+++ Rows

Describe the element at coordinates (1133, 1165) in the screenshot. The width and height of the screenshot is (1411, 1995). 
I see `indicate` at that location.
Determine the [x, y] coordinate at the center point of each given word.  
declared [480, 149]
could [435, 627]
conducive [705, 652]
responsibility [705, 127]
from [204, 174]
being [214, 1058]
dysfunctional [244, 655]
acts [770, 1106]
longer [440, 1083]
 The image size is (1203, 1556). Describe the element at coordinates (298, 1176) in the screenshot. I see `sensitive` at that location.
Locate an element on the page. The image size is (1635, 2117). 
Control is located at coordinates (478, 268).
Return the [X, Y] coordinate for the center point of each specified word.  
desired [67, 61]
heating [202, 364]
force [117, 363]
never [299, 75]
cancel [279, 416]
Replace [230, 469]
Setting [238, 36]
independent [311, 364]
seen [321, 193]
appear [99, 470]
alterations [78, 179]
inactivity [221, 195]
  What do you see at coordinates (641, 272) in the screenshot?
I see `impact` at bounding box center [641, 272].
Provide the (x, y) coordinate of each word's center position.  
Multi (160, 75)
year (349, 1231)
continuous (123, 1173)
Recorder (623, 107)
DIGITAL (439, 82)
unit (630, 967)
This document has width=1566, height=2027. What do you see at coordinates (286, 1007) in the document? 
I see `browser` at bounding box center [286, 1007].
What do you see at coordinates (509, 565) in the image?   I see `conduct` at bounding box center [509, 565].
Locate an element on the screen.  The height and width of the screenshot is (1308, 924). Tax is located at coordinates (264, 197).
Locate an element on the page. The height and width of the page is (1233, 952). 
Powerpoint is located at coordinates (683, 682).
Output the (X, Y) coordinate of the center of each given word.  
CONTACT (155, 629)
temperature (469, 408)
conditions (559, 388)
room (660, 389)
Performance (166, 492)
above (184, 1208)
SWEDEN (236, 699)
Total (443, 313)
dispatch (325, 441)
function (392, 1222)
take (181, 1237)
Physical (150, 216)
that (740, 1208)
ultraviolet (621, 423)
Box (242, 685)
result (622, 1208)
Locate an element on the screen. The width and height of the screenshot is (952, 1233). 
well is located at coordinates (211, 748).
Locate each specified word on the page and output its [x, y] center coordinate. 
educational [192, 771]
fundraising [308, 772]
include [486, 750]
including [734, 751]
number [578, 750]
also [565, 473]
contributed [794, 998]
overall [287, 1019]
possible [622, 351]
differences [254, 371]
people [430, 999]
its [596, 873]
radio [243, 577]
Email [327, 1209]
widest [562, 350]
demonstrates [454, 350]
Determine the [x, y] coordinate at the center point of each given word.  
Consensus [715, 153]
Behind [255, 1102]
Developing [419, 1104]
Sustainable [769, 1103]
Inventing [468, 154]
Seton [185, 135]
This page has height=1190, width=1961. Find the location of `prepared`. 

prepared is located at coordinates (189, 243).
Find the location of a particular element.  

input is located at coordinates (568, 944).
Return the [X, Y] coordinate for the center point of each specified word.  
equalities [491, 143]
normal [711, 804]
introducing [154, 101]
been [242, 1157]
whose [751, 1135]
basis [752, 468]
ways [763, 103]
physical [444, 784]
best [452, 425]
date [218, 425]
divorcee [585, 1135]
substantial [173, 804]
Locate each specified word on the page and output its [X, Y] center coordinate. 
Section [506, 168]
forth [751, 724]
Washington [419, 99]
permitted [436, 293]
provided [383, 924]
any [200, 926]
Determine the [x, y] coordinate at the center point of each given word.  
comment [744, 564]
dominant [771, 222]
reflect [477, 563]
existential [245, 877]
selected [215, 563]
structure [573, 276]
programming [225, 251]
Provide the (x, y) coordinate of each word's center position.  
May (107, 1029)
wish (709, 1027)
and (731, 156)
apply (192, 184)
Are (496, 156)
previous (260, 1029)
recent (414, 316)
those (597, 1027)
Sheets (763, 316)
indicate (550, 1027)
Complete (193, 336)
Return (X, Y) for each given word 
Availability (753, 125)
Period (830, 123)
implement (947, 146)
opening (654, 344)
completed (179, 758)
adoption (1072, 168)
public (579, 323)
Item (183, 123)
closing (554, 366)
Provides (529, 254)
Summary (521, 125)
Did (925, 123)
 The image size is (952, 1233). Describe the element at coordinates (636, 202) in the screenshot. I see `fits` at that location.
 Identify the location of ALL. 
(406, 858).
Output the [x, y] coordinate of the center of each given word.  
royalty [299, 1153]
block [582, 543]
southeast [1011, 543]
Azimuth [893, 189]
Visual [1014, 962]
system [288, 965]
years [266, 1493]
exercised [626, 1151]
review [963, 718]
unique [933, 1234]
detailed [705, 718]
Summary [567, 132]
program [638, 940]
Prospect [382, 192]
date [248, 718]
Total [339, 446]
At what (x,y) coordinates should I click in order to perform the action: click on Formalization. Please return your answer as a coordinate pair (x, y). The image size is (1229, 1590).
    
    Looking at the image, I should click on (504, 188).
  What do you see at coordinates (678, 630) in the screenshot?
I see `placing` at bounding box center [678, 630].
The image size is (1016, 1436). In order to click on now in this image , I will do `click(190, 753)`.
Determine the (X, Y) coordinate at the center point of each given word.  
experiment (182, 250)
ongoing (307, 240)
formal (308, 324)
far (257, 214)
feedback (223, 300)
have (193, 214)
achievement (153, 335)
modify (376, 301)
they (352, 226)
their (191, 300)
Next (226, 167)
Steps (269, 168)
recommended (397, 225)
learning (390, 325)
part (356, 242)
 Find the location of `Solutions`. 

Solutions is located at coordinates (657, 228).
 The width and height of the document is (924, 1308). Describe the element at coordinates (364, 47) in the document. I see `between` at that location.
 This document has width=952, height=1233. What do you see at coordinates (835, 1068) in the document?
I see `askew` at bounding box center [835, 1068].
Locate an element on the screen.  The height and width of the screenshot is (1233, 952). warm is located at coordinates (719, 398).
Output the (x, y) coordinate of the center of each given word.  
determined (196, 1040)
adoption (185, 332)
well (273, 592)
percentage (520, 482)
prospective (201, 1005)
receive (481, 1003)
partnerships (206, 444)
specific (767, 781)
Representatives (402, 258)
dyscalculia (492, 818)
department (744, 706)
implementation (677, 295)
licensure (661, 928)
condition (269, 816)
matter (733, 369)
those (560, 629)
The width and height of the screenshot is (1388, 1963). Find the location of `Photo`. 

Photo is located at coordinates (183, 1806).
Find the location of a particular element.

++++++

Given request: Rewrite every line of the listing above as a numbered list, dropping any blank lines.

Written response:
1. Describe the element at coordinates (1133, 1165) in the screenshot. The width and height of the screenshot is (1411, 1995). 
2. I see `indicate` at that location.
3. Determine the [x, y] coordinate at the center point of each given word.  
4. declared [480, 149]
5. could [435, 627]
6. conducive [705, 652]
7. responsibility [705, 127]
8. from [204, 174]
9. being [214, 1058]
10. dysfunctional [244, 655]
11. acts [770, 1106]
12. longer [440, 1083]
13.  The image size is (1203, 1556). Describe the element at coordinates (298, 1176) in the screenshot. I see `sensitive` at that location.
14. Locate an element on the page. The image size is (1635, 2117). 
15. Control is located at coordinates (478, 268).
16. Return the [X, Y] coordinate for the center point of each specified word.  
17. desired [67, 61]
18. heating [202, 364]
19. force [117, 363]
20. never [299, 75]
21. cancel [279, 416]
22. Replace [230, 469]
23. Setting [238, 36]
24. independent [311, 364]
25. seen [321, 193]
26. appear [99, 470]
27. alterations [78, 179]
28. inactivity [221, 195]
29.   What do you see at coordinates (641, 272) in the screenshot?
30. I see `impact` at bounding box center [641, 272].
31. Provide the (x, y) coordinate of each word's center position.  
32. Multi (160, 75)
33. year (349, 1231)
34. continuous (123, 1173)
35. Recorder (623, 107)
36. DIGITAL (439, 82)
37. unit (630, 967)
38. This document has width=1566, height=2027. What do you see at coordinates (286, 1007) in the document? 
39. I see `browser` at bounding box center [286, 1007].
40. What do you see at coordinates (509, 565) in the image?   I see `conduct` at bounding box center [509, 565].
41. Locate an element on the screen.  The height and width of the screenshot is (1308, 924). Tax is located at coordinates (264, 197).
42. Locate an element on the page. The height and width of the page is (1233, 952). 
43. Powerpoint is located at coordinates (683, 682).
44. Output the (X, Y) coordinate of the center of each given word.  
45. CONTACT (155, 629)
46. temperature (469, 408)
47. conditions (559, 388)
48. room (660, 389)
49. Performance (166, 492)
50. above (184, 1208)
51. SWEDEN (236, 699)
52. Total (443, 313)
53. dispatch (325, 441)
54. function (392, 1222)
55. take (181, 1237)
56. Physical (150, 216)
57. that (740, 1208)
58. ultraviolet (621, 423)
59. Box (242, 685)
60. result (622, 1208)
61. Locate an element on the screen. The width and height of the screenshot is (952, 1233). 
62. well is located at coordinates (211, 748).
63. Locate each specified word on the page and output its [x, y] center coordinate. 
64. educational [192, 771]
65. fundraising [308, 772]
66. include [486, 750]
67. including [734, 751]
68. number [578, 750]
69. also [565, 473]
70. contributed [794, 998]
71. overall [287, 1019]
72. possible [622, 351]
73. differences [254, 371]
74. people [430, 999]
75. its [596, 873]
76. radio [243, 577]
77. Email [327, 1209]
78. widest [562, 350]
79. demonstrates [454, 350]
80. Determine the [x, y] coordinate at the center point of each given word.  
81. Consensus [715, 153]
82. Behind [255, 1102]
83. Developing [419, 1104]
84. Sustainable [769, 1103]
85. Inventing [468, 154]
86. Seton [185, 135]
87. This page has height=1190, width=1961. Find the location of `prepared`. 
88. prepared is located at coordinates (189, 243).
89. Find the location of a particular element.  
90. input is located at coordinates (568, 944).
91. Return the [X, Y] coordinate for the center point of each specified word.  
92. equalities [491, 143]
93. normal [711, 804]
94. introducing [154, 101]
95. been [242, 1157]
96. whose [751, 1135]
97. basis [752, 468]
98. ways [763, 103]
99. physical [444, 784]
100. best [452, 425]
101. date [218, 425]
102. divorcee [585, 1135]
103. substantial [173, 804]
104. Locate each specified word on the page and output its [X, Y] center coordinate. 
105. Section [506, 168]
106. forth [751, 724]
107. Washington [419, 99]
108. permitted [436, 293]
109. provided [383, 924]
110. any [200, 926]
111. Determine the [x, y] coordinate at the center point of each given word.  
112. comment [744, 564]
113. dominant [771, 222]
114. reflect [477, 563]
115. existential [245, 877]
116. selected [215, 563]
117. structure [573, 276]
118. programming [225, 251]
119. Provide the (x, y) coordinate of each word's center position.  
120. May (107, 1029)
121. wish (709, 1027)
122. and (731, 156)
123. apply (192, 184)
124. Are (496, 156)
125. previous (260, 1029)
126. recent (414, 316)
127. those (597, 1027)
128. Sheets (763, 316)
129. indicate (550, 1027)
130. Complete (193, 336)
131. Return (X, Y) for each given word 
132. Availability (753, 125)
133. Period (830, 123)
134. implement (947, 146)
135. opening (654, 344)
136. completed (179, 758)
137. adoption (1072, 168)
138. public (579, 323)
139. Item (183, 123)
140. closing (554, 366)
141. Provides (529, 254)
142. Summary (521, 125)
143. Did (925, 123)
144.  The image size is (952, 1233). Describe the element at coordinates (636, 202) in the screenshot. I see `fits` at that location.
145.  Identify the location of ALL. 
146. (406, 858).
147. Output the [x, y] coordinate of the center of each given word.  
148. royalty [299, 1153]
149. block [582, 543]
150. southeast [1011, 543]
151. Azimuth [893, 189]
152. Visual [1014, 962]
153. system [288, 965]
154. years [266, 1493]
155. exercised [626, 1151]
156. review [963, 718]
157. unique [933, 1234]
158. detailed [705, 718]
159. Summary [567, 132]
160. program [638, 940]
161. Prospect [382, 192]
162. date [248, 718]
163. Total [339, 446]
164. At what (x,y) coordinates should I click in order to perform the action: click on Formalization. Please return your answer as a coordinate pair (x, y). The image size is (1229, 1590).
165.     Looking at the image, I should click on (504, 188).
166.   What do you see at coordinates (678, 630) in the screenshot?
167. I see `placing` at bounding box center [678, 630].
168. The image size is (1016, 1436). In order to click on now in this image , I will do `click(190, 753)`.
169. Determine the (X, Y) coordinate at the center point of each given word.  
170. experiment (182, 250)
171. ongoing (307, 240)
172. formal (308, 324)
173. far (257, 214)
174. feedback (223, 300)
175. have (193, 214)
176. achievement (153, 335)
177. modify (376, 301)
178. they (352, 226)
179. their (191, 300)
180. Next (226, 167)
181. Steps (269, 168)
182. recommended (397, 225)
183. learning (390, 325)
184. part (356, 242)
185.  Find the location of `Solutions`. 
186. Solutions is located at coordinates (657, 228).
187.  The width and height of the document is (924, 1308). Describe the element at coordinates (364, 47) in the document. I see `between` at that location.
188.  This document has width=952, height=1233. What do you see at coordinates (835, 1068) in the document?
189. I see `askew` at bounding box center [835, 1068].
190. Locate an element on the screen.  The height and width of the screenshot is (1233, 952). warm is located at coordinates (719, 398).
191. Output the (x, y) coordinate of the center of each given word.  
192. determined (196, 1040)
193. adoption (185, 332)
194. well (273, 592)
195. percentage (520, 482)
196. prospective (201, 1005)
197. receive (481, 1003)
198. partnerships (206, 444)
199. specific (767, 781)
200. Representatives (402, 258)
201. dyscalculia (492, 818)
202. department (744, 706)
203. implementation (677, 295)
204. licensure (661, 928)
205. condition (269, 816)
206. matter (733, 369)
207. those (560, 629)
208. The width and height of the screenshot is (1388, 1963). Find the location of `Photo`. 
209. Photo is located at coordinates (183, 1806).
210. Find the location of a particular element.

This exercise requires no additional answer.